*Listed records*
########################################

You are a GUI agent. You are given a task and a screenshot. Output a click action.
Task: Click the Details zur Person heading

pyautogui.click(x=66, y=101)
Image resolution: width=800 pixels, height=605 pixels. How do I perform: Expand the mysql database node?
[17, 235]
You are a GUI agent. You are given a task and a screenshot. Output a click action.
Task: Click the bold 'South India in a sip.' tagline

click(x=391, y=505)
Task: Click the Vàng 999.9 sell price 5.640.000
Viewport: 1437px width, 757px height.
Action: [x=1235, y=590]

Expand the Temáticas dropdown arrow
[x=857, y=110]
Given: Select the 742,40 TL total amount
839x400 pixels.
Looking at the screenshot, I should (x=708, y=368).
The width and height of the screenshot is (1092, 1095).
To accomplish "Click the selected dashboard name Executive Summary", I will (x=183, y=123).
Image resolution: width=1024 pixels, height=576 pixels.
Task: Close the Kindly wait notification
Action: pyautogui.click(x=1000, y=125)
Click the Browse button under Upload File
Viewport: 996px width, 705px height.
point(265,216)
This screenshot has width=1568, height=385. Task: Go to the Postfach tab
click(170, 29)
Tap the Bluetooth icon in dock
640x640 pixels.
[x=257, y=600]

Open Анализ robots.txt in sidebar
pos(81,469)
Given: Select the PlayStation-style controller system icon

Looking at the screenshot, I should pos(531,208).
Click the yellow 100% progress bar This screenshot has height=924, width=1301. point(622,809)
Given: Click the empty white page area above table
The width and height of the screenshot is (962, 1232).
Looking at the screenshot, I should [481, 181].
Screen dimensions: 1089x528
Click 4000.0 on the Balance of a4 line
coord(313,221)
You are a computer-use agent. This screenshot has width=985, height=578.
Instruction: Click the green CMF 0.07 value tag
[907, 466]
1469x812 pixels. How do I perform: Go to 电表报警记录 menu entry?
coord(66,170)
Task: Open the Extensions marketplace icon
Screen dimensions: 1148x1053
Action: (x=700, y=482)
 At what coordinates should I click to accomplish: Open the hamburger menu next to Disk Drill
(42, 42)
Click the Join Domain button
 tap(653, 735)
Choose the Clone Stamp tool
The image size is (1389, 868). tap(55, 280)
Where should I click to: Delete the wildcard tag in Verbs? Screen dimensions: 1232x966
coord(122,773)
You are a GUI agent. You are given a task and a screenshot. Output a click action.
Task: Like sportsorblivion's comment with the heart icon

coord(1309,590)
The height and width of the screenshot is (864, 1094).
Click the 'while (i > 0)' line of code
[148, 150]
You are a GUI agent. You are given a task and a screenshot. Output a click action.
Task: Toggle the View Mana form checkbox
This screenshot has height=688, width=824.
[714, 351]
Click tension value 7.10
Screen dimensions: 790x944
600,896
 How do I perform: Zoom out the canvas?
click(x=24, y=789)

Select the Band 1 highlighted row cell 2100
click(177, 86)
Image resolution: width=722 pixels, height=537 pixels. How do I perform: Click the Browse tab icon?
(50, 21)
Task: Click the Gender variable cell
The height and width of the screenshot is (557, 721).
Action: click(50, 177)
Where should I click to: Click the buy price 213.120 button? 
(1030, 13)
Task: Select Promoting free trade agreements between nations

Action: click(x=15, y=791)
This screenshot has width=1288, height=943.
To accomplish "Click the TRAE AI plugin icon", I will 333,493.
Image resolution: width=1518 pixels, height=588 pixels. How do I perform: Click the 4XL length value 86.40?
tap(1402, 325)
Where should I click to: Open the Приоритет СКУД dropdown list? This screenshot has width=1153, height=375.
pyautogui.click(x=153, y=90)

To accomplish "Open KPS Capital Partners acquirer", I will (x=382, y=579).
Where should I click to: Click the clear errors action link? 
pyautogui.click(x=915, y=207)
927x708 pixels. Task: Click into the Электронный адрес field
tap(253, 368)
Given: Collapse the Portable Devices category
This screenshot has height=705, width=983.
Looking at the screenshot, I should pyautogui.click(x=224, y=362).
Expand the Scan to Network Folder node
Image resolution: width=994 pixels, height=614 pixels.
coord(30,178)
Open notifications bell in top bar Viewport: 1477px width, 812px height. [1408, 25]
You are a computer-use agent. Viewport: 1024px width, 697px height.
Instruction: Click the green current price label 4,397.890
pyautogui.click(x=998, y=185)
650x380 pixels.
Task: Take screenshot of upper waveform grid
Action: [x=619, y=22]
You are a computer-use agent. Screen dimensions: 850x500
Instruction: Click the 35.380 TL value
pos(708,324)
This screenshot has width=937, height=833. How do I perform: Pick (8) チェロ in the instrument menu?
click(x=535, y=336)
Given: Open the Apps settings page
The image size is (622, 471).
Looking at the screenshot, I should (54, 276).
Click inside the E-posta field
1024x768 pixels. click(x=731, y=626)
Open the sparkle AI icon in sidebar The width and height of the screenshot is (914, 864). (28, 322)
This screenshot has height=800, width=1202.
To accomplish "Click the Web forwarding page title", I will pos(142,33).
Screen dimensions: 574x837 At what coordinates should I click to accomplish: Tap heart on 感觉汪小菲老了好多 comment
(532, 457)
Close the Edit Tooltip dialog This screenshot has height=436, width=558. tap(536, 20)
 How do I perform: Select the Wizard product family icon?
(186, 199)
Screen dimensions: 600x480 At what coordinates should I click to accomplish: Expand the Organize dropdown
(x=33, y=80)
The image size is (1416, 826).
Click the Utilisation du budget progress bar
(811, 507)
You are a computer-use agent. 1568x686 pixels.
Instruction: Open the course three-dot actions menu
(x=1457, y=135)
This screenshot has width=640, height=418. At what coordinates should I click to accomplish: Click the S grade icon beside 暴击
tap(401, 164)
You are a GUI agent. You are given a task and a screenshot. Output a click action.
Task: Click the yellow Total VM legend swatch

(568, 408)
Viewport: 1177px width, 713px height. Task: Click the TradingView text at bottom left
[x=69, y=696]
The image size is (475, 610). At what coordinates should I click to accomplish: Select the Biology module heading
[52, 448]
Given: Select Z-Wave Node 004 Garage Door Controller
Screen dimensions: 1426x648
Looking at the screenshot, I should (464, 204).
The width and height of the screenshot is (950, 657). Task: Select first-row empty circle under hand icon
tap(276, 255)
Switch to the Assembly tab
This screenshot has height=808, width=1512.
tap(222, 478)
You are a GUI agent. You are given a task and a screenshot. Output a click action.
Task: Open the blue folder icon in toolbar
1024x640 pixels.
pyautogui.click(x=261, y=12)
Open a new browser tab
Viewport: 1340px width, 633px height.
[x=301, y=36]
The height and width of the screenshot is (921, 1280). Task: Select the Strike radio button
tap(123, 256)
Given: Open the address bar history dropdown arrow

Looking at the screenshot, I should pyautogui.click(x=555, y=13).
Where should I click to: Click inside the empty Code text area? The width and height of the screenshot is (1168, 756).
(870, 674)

########################################

Exactly the lines from the one with "The image size is (475, 610)." through the end of the entries, both included, should be written out, and no others.

*Problem solution*
The image size is (475, 610). At what coordinates should I click to accomplish: Select the Biology module heading
[52, 448]
Given: Select Z-Wave Node 004 Garage Door Controller
Screen dimensions: 1426x648
Looking at the screenshot, I should (464, 204).
The width and height of the screenshot is (950, 657). Task: Select first-row empty circle under hand icon
tap(276, 255)
Switch to the Assembly tab
This screenshot has height=808, width=1512.
tap(222, 478)
You are a GUI agent. You are given a task and a screenshot. Output a click action.
Task: Open the blue folder icon in toolbar
1024x640 pixels.
pyautogui.click(x=261, y=12)
Open a new browser tab
Viewport: 1340px width, 633px height.
[x=301, y=36]
The height and width of the screenshot is (921, 1280). Task: Select the Strike radio button
tap(123, 256)
Given: Open the address bar history dropdown arrow

Looking at the screenshot, I should pyautogui.click(x=555, y=13).
Where should I click to: Click inside the empty Code text area? The width and height of the screenshot is (1168, 756).
(870, 674)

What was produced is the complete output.